## START The data

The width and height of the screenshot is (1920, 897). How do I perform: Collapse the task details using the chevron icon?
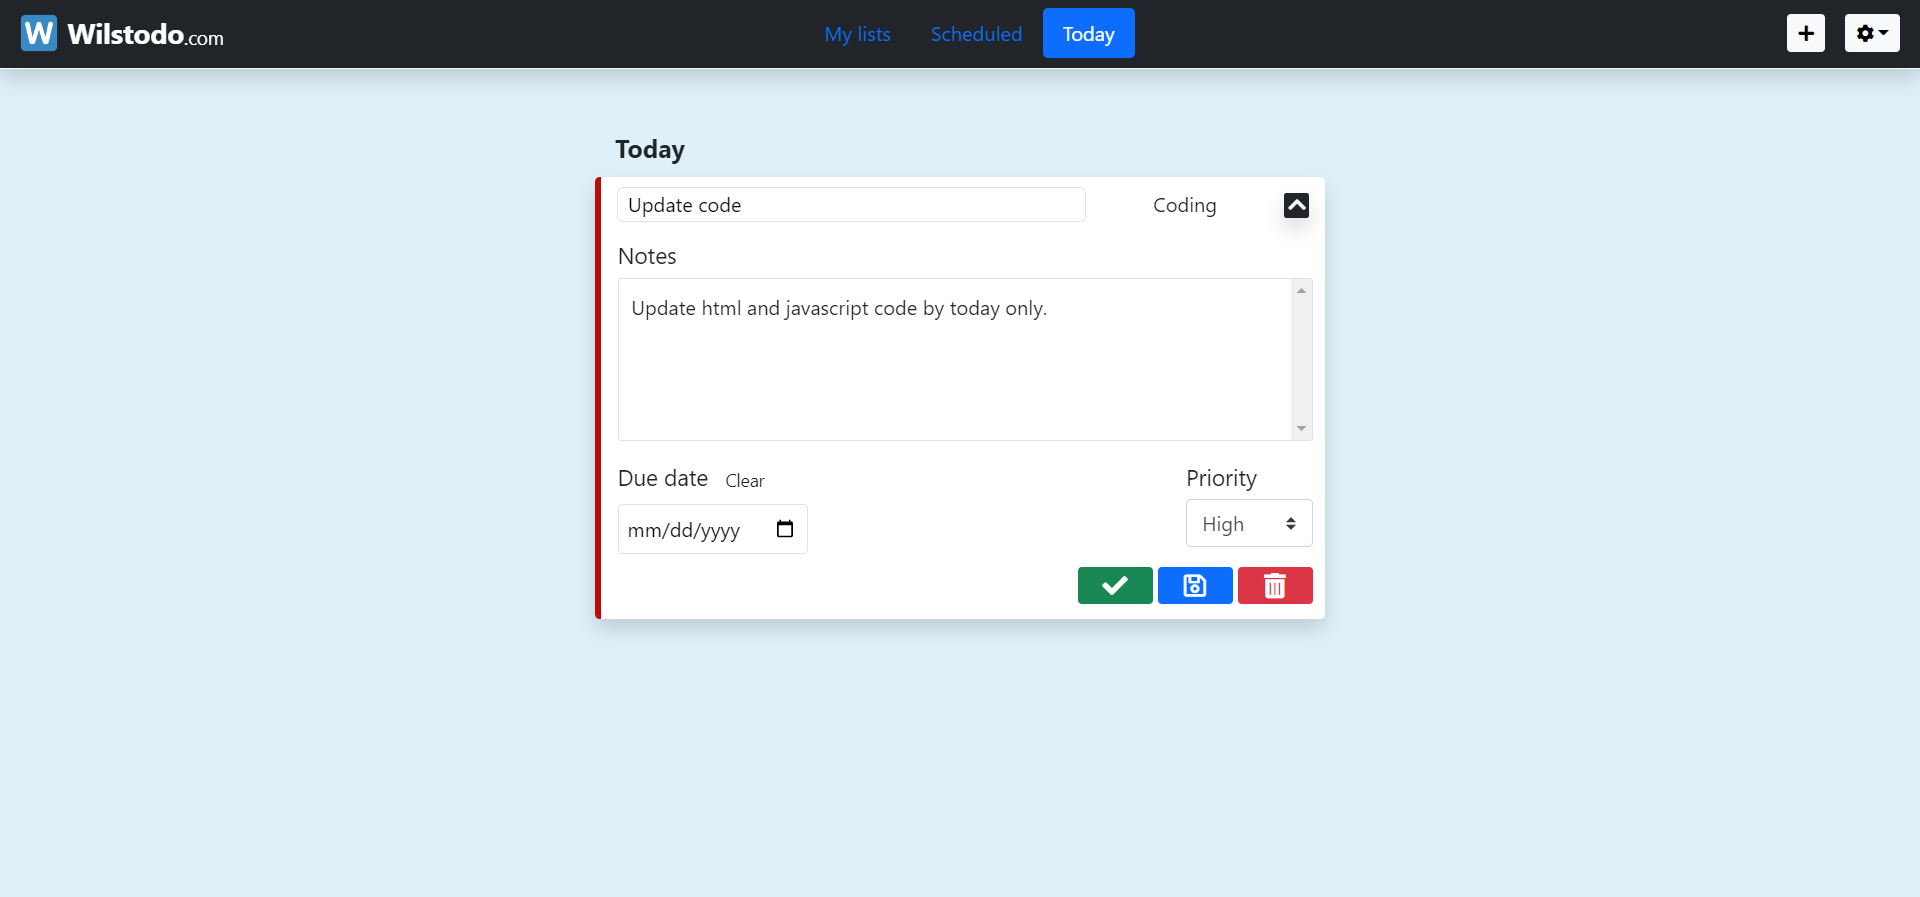point(1296,205)
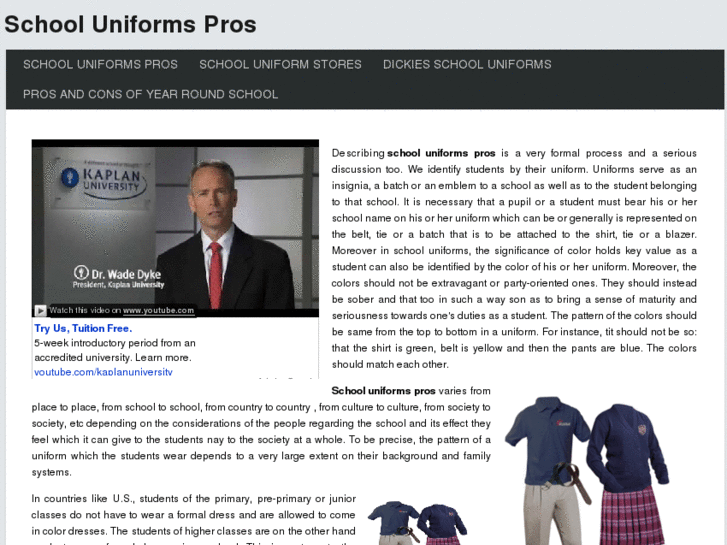The height and width of the screenshot is (545, 727).
Task: Click the Dr. Wade Dyke video thumbnail
Action: pyautogui.click(x=175, y=228)
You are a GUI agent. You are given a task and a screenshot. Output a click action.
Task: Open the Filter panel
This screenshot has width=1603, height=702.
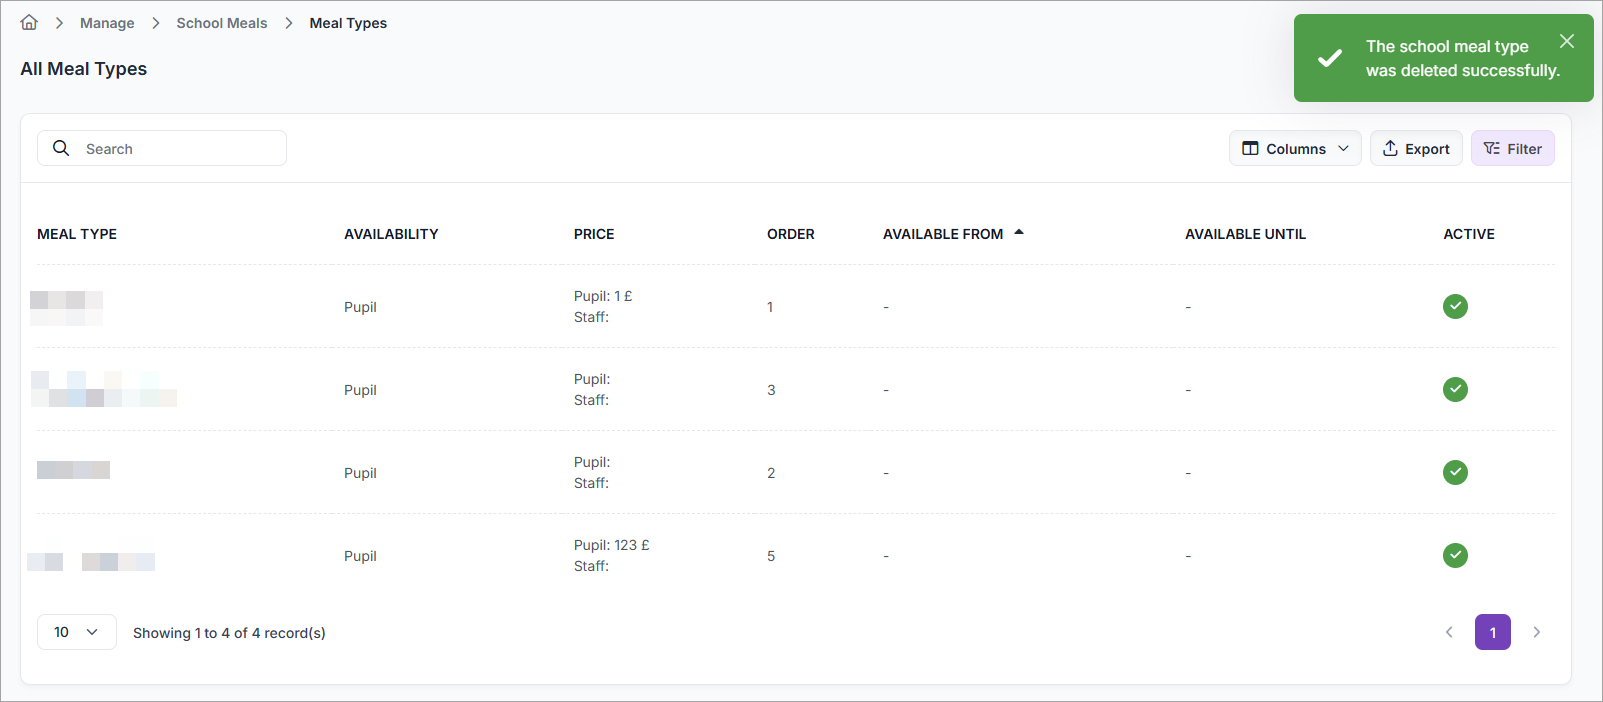coord(1512,148)
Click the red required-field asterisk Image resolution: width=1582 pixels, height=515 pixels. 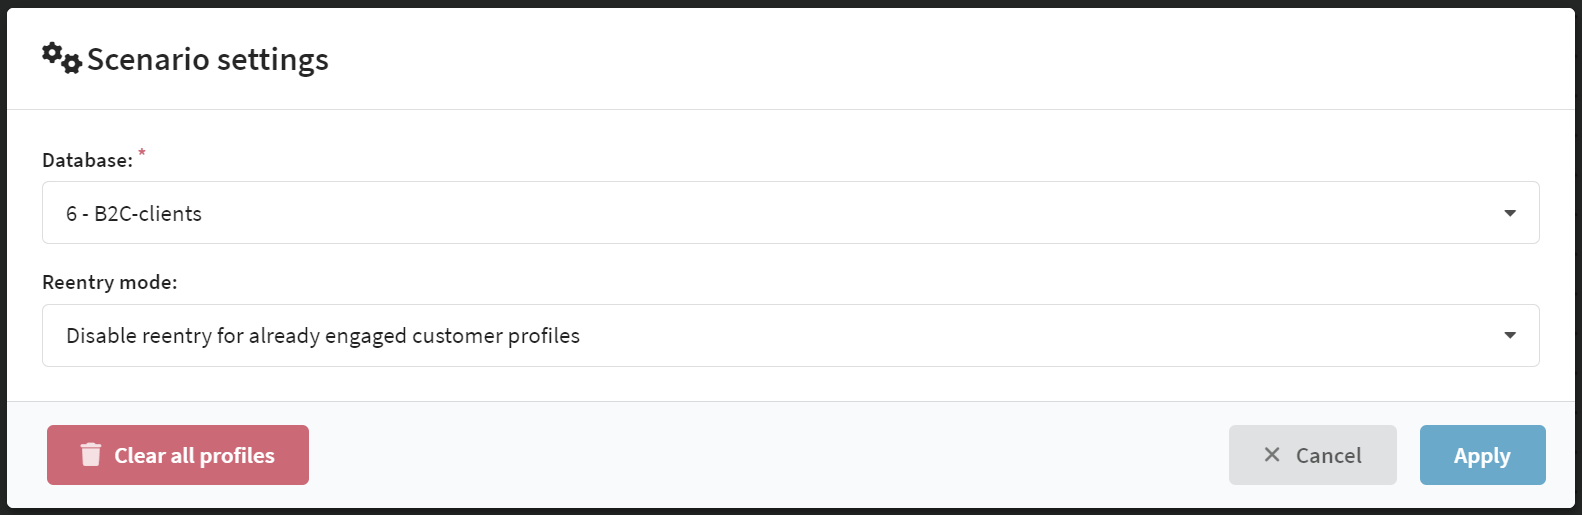(x=142, y=152)
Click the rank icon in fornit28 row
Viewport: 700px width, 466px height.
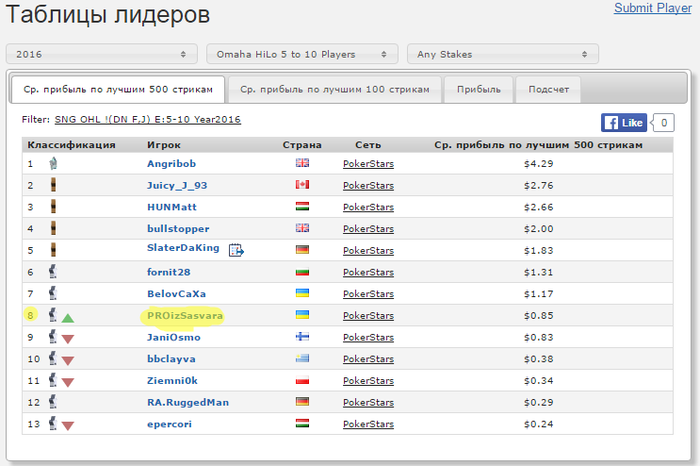(x=53, y=271)
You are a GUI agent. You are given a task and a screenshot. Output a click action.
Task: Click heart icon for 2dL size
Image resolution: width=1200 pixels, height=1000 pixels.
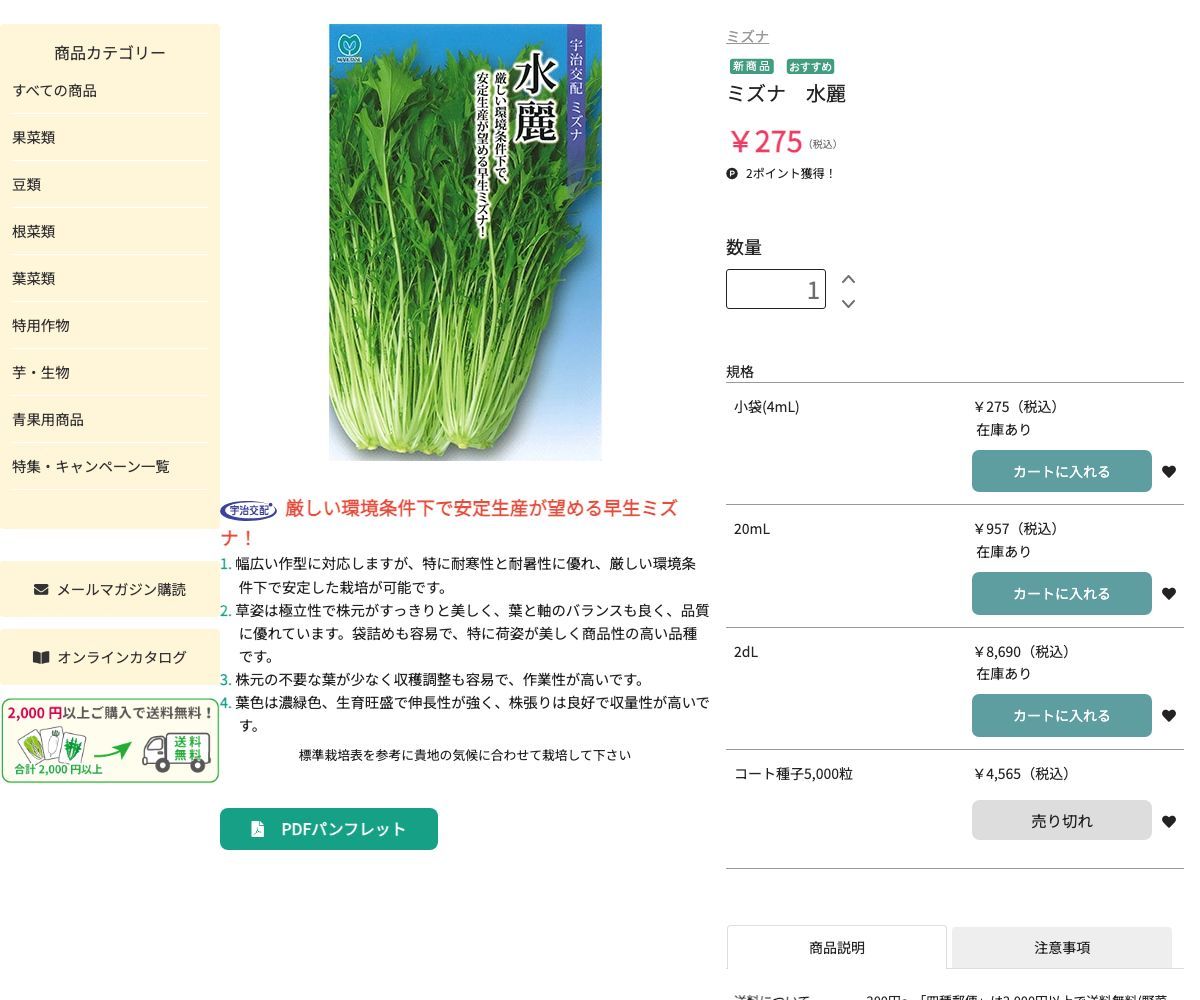[x=1168, y=716]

## END The data

Job: Rewrite the items from the first one through the line containing "Action: pyautogui.click(x=175, y=228)", changing "chevron icon" to "arrow icon" and leaving everything else as it is. Omit the pictures.

Correct response:
The width and height of the screenshot is (1920, 897). How do I perform: Collapse the task details using the arrow icon?
point(1296,205)
The height and width of the screenshot is (545, 727).
Task: Click the Dr. Wade Dyke video thumbnail
Action: pyautogui.click(x=175, y=228)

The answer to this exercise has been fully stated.